Work to be completed
In the listing below, find each line with the string "search" and report it.

Recorded data
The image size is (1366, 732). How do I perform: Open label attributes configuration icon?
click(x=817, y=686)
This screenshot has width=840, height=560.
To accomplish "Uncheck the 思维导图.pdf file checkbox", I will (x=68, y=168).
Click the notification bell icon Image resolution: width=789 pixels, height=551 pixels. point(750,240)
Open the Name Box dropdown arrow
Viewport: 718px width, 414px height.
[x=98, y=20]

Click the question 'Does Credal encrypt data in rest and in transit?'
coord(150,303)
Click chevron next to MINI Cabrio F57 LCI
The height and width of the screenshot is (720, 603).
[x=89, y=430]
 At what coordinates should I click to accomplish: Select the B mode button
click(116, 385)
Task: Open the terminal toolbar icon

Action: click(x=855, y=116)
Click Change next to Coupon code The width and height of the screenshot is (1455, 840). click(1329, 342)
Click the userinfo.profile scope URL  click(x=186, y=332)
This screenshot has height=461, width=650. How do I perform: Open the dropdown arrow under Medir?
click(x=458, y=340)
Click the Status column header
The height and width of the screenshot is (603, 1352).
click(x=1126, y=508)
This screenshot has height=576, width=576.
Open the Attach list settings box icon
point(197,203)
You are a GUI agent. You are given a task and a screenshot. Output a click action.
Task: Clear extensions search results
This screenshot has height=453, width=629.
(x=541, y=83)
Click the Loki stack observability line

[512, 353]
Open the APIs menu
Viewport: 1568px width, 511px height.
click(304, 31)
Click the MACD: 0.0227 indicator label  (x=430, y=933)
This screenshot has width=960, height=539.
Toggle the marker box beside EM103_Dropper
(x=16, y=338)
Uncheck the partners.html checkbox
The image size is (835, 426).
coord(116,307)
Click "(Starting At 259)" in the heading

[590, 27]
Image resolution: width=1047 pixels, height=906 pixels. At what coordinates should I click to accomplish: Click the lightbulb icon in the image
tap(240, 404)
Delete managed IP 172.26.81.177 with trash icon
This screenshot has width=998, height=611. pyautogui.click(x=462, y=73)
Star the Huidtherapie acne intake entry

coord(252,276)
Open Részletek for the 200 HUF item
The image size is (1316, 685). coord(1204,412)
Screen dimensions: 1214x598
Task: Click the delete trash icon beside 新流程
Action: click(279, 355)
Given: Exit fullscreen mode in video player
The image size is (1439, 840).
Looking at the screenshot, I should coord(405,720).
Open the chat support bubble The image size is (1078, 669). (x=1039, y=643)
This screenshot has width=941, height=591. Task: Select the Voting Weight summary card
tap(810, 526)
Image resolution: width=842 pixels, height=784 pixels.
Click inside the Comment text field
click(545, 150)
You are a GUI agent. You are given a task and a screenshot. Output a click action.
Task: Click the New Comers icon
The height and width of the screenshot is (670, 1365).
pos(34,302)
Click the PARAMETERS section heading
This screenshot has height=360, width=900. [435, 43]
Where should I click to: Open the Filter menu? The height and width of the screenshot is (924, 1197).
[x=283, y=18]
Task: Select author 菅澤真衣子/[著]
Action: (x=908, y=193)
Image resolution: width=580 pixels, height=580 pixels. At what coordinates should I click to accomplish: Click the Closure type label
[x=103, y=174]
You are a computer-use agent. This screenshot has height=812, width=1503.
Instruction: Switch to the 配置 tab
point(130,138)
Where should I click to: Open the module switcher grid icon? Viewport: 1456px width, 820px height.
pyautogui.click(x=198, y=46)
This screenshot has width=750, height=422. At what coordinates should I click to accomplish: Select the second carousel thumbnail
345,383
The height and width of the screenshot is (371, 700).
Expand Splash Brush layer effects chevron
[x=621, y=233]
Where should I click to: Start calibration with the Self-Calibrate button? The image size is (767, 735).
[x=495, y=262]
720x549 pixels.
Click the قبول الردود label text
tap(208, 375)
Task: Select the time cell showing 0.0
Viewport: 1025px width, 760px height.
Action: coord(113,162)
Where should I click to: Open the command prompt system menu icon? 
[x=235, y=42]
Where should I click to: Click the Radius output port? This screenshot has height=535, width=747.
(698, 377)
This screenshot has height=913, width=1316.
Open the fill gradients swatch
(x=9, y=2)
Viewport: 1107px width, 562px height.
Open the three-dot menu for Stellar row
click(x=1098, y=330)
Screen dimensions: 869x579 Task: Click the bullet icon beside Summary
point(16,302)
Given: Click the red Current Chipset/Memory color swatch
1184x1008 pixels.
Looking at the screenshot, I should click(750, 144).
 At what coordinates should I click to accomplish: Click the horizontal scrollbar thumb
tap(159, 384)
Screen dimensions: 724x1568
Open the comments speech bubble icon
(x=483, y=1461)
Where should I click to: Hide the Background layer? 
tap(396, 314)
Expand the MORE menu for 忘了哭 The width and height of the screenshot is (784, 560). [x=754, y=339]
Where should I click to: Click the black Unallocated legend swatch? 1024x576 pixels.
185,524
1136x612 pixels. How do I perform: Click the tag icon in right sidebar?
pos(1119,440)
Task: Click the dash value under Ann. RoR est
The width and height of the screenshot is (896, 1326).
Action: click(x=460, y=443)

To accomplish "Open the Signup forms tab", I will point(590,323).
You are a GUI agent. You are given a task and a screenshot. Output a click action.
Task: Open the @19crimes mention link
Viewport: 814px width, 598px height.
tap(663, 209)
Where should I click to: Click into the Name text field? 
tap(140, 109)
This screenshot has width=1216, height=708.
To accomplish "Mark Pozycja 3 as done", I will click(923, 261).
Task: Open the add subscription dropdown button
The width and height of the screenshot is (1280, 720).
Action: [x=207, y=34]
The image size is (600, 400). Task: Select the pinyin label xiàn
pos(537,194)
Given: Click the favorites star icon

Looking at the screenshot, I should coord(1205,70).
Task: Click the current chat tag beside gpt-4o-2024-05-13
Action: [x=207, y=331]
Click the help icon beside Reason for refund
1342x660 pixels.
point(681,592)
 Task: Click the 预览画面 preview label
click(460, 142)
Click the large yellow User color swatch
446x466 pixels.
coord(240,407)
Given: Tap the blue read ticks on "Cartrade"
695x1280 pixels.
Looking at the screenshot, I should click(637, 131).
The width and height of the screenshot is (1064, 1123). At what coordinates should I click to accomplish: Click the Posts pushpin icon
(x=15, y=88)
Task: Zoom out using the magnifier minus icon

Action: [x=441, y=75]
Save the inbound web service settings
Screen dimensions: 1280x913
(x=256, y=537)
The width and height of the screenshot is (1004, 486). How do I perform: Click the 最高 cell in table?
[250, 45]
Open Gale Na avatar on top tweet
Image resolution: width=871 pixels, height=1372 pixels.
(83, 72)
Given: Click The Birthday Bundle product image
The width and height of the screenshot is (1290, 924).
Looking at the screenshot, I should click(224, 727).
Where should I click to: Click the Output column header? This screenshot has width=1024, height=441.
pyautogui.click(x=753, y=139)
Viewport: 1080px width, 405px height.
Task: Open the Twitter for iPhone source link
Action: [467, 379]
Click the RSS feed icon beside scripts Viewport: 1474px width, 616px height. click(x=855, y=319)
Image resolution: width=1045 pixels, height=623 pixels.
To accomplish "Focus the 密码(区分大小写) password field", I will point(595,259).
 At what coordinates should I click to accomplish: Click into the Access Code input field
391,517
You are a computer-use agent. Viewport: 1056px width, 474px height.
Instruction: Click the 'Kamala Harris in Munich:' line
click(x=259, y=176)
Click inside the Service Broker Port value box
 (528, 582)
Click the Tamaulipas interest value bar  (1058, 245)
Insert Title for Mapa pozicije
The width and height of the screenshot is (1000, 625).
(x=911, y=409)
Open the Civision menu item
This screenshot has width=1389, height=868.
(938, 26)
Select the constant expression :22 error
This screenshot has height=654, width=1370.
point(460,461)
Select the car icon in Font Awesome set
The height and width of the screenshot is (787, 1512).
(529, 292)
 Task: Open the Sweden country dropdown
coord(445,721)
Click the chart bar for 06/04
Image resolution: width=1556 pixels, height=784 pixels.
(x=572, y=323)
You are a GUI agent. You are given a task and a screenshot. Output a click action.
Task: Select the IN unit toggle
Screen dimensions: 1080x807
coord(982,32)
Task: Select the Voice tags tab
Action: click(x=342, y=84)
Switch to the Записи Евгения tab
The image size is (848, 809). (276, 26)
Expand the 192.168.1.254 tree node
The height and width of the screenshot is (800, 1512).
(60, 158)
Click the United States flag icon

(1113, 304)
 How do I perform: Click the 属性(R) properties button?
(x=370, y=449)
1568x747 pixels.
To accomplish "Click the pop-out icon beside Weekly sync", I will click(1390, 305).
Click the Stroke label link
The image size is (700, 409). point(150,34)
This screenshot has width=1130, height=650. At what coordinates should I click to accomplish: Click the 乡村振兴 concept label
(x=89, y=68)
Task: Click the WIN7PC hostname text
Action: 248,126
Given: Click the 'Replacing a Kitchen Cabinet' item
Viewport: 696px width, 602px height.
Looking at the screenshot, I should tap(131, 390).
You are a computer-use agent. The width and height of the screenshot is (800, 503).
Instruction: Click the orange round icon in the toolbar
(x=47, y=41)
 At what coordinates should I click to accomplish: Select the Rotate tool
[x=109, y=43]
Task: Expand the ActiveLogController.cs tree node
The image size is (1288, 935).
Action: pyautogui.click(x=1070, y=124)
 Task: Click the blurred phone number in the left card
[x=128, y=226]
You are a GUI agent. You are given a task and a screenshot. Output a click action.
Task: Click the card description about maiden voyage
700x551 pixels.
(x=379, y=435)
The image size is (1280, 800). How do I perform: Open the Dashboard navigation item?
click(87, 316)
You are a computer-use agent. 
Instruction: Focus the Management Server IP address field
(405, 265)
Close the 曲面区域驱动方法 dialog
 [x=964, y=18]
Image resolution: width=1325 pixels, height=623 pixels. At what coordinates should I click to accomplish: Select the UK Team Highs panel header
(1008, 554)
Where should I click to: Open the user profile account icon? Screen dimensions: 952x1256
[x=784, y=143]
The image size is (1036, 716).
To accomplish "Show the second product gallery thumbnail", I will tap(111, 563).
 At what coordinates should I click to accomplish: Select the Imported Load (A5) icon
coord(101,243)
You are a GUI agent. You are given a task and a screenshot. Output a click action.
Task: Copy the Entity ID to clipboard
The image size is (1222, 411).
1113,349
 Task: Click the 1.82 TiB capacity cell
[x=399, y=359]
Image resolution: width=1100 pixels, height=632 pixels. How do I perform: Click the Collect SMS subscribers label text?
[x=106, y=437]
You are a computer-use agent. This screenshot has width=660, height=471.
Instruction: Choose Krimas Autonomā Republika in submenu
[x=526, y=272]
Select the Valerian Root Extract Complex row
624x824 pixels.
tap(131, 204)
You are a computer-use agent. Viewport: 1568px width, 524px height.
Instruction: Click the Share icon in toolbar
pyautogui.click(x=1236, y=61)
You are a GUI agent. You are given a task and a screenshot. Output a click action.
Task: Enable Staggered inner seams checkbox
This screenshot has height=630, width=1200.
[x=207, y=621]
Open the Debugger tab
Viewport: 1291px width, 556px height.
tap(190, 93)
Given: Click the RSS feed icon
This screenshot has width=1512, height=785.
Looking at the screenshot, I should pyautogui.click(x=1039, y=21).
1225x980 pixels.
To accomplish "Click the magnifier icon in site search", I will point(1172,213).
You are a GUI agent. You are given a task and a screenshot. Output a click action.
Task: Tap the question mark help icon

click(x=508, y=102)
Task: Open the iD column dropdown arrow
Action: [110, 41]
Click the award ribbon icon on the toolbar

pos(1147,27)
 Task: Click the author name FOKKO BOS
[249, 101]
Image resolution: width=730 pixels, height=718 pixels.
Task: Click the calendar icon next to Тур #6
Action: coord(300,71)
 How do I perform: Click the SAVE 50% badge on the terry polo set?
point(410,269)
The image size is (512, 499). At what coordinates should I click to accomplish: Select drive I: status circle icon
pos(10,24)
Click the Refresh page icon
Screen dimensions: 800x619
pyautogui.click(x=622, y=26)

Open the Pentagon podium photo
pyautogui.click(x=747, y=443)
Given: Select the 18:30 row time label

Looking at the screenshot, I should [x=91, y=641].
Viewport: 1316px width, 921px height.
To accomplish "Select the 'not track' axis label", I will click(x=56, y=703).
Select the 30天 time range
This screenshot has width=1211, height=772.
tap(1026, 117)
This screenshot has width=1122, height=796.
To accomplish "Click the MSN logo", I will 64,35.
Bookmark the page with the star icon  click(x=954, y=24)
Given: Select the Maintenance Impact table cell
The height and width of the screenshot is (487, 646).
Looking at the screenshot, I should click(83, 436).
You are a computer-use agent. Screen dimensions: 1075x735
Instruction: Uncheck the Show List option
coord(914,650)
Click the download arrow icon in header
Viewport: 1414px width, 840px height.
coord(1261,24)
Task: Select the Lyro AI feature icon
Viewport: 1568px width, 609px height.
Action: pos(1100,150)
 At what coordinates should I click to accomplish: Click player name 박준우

Written response
Task: Clear extensions search results
To accomplish "Click the magnifier icon in site search", I will point(1172,213).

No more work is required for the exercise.